Reputation: 25
I'm using "outliers" package in order to remove some undesirable values. But it seems that rm.outliers() funcion does not replace all outliers at the same time. Probably, rm.outliers() could not perform despikes recursively. Then, basically I have to call this function a lot of times in order to replace all outliers. Here is a reproducible example of the issue I'm experiencing:
require(outliers)
# creating a timeseries:
set.seed(12345)
y = rnorm(10000)
# inserting some outliers:
y[4000:4500] = -11
y[4501:5000] = -10
y[5001:5100] = -9
y[5101:5200] = -8
y[5201:5300] = -7
y[5301:5400] = -6
y[5401:5500] = -5
# plotting the timeseries + outliers:
plot(y, type="l", col="black", lwd=6, xlab="Time", ylab="w'")
# trying to get rid of some outliers by replacing them by the series mean value:
new.y = outliers::rm.outlier(y, fill=TRUE, median=FALSE)
new.y = outliers::rm.outlier(new.y, fill=TRUE, median=FALSE)
# plotting the new timeseries "after removing the outliers":
lines(new.y, col="red")
# inserting a legend:
legend("bottomleft", c("raw", "new series"), col=c("black","red"), lty=c(1,1), horiz=FALSE, bty="n")
Does anyone know how to improve the code above, so that all outliers could be replaced by a mean value?
Upvotes: 1
Views: 228
Reputation: 504
Best thought I could come up with is just to use a for
loop, keeping track of the outliers as you find them.

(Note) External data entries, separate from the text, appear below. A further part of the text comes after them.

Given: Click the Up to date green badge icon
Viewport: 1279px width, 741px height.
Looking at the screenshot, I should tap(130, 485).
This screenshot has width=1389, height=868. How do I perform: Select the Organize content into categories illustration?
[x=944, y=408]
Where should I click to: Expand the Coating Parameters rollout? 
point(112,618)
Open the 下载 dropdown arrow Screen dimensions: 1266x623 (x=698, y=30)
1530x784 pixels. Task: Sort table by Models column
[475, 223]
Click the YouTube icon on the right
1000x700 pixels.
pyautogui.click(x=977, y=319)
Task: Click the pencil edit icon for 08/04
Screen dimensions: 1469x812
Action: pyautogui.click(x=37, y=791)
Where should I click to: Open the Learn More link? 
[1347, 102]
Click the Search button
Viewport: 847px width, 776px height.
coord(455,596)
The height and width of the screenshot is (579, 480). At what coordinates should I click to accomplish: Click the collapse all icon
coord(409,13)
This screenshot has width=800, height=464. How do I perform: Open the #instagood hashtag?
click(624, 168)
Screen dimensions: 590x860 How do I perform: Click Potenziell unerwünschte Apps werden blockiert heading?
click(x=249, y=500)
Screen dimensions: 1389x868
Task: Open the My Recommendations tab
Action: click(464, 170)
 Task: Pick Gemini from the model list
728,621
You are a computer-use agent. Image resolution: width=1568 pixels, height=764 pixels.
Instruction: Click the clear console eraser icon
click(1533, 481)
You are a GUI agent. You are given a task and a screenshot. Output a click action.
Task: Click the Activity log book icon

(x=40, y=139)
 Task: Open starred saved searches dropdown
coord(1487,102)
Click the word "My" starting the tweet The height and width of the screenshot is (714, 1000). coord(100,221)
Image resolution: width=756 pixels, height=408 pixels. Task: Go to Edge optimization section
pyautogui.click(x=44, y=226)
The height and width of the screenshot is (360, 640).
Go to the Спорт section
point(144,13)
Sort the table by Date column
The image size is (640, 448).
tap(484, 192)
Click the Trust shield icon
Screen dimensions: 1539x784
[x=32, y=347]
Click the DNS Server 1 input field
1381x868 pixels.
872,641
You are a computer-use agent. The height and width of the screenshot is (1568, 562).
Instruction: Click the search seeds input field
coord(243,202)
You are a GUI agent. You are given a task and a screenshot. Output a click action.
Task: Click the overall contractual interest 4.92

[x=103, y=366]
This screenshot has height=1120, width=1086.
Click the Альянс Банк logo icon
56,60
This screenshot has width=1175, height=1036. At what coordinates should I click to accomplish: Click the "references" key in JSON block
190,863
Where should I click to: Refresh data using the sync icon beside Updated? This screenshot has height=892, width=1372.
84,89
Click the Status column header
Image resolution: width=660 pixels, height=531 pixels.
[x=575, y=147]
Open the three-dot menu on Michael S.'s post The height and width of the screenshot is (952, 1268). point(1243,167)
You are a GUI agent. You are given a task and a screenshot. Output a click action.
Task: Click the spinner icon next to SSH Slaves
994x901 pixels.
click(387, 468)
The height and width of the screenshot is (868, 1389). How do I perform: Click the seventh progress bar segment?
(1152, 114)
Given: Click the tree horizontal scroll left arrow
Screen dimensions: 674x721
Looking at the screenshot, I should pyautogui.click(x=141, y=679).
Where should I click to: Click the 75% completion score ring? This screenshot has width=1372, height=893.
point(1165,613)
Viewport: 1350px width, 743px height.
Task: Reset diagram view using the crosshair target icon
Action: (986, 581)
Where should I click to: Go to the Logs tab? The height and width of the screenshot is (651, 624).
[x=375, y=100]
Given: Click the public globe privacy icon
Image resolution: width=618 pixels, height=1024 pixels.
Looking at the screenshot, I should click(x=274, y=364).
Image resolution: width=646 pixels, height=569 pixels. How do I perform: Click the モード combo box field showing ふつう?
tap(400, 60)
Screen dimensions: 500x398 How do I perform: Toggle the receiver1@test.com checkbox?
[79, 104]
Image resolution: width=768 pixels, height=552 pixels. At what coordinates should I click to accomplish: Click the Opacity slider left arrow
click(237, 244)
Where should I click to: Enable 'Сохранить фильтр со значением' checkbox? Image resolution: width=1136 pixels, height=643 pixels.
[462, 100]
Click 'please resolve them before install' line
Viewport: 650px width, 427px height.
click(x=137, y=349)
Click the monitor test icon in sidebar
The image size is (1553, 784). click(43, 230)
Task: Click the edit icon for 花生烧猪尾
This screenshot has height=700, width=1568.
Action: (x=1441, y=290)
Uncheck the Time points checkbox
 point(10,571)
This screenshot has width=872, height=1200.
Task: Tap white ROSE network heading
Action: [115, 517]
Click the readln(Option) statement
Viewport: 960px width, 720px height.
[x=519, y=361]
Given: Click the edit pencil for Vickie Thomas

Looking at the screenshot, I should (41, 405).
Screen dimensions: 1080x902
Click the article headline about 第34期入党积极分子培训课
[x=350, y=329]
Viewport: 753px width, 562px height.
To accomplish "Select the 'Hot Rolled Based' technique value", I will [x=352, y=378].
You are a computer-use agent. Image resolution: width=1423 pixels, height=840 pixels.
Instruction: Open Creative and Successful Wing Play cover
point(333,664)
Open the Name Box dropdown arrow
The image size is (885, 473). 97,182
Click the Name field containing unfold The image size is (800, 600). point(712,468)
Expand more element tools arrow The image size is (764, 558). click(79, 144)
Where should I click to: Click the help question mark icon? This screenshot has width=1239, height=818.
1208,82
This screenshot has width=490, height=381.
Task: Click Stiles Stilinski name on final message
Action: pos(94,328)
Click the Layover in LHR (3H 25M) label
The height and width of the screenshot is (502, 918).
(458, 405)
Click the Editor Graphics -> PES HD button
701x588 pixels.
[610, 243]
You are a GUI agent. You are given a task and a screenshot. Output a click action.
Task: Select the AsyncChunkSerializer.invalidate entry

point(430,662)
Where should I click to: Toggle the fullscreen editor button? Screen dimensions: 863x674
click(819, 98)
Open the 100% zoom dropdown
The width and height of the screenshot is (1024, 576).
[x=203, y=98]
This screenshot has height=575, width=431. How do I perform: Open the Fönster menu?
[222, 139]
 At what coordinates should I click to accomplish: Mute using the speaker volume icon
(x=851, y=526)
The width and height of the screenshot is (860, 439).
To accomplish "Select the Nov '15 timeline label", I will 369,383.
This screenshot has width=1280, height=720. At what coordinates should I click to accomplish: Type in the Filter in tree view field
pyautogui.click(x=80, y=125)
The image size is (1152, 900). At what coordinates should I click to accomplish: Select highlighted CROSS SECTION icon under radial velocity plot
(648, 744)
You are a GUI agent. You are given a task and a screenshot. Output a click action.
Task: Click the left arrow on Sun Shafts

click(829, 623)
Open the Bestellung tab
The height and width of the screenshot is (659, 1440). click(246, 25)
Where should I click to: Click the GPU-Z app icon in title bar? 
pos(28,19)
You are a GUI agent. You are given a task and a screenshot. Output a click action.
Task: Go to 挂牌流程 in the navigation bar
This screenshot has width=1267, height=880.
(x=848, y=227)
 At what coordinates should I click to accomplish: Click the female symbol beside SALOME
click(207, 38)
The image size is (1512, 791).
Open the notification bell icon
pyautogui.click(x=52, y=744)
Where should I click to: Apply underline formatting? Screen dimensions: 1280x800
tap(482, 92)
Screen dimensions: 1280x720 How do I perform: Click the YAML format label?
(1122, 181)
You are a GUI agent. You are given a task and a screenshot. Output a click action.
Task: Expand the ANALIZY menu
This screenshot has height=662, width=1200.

plot(y, type="l", col="black", lwd=6, xlab="Time", ylab="w'")
maxIter <- 100
outlierQ <- rep(F, length(y))
for (i in 1:maxIter) {
bad <- outlier(y, logical = T)
if (!any(bad)) break
outlierQ[bad] <- T
y[bad] <- mean(y[!bad])
}
y[outlierQ] <- mean(y[!outlierQ])
lines(y, col="blue")
Upvotes: 1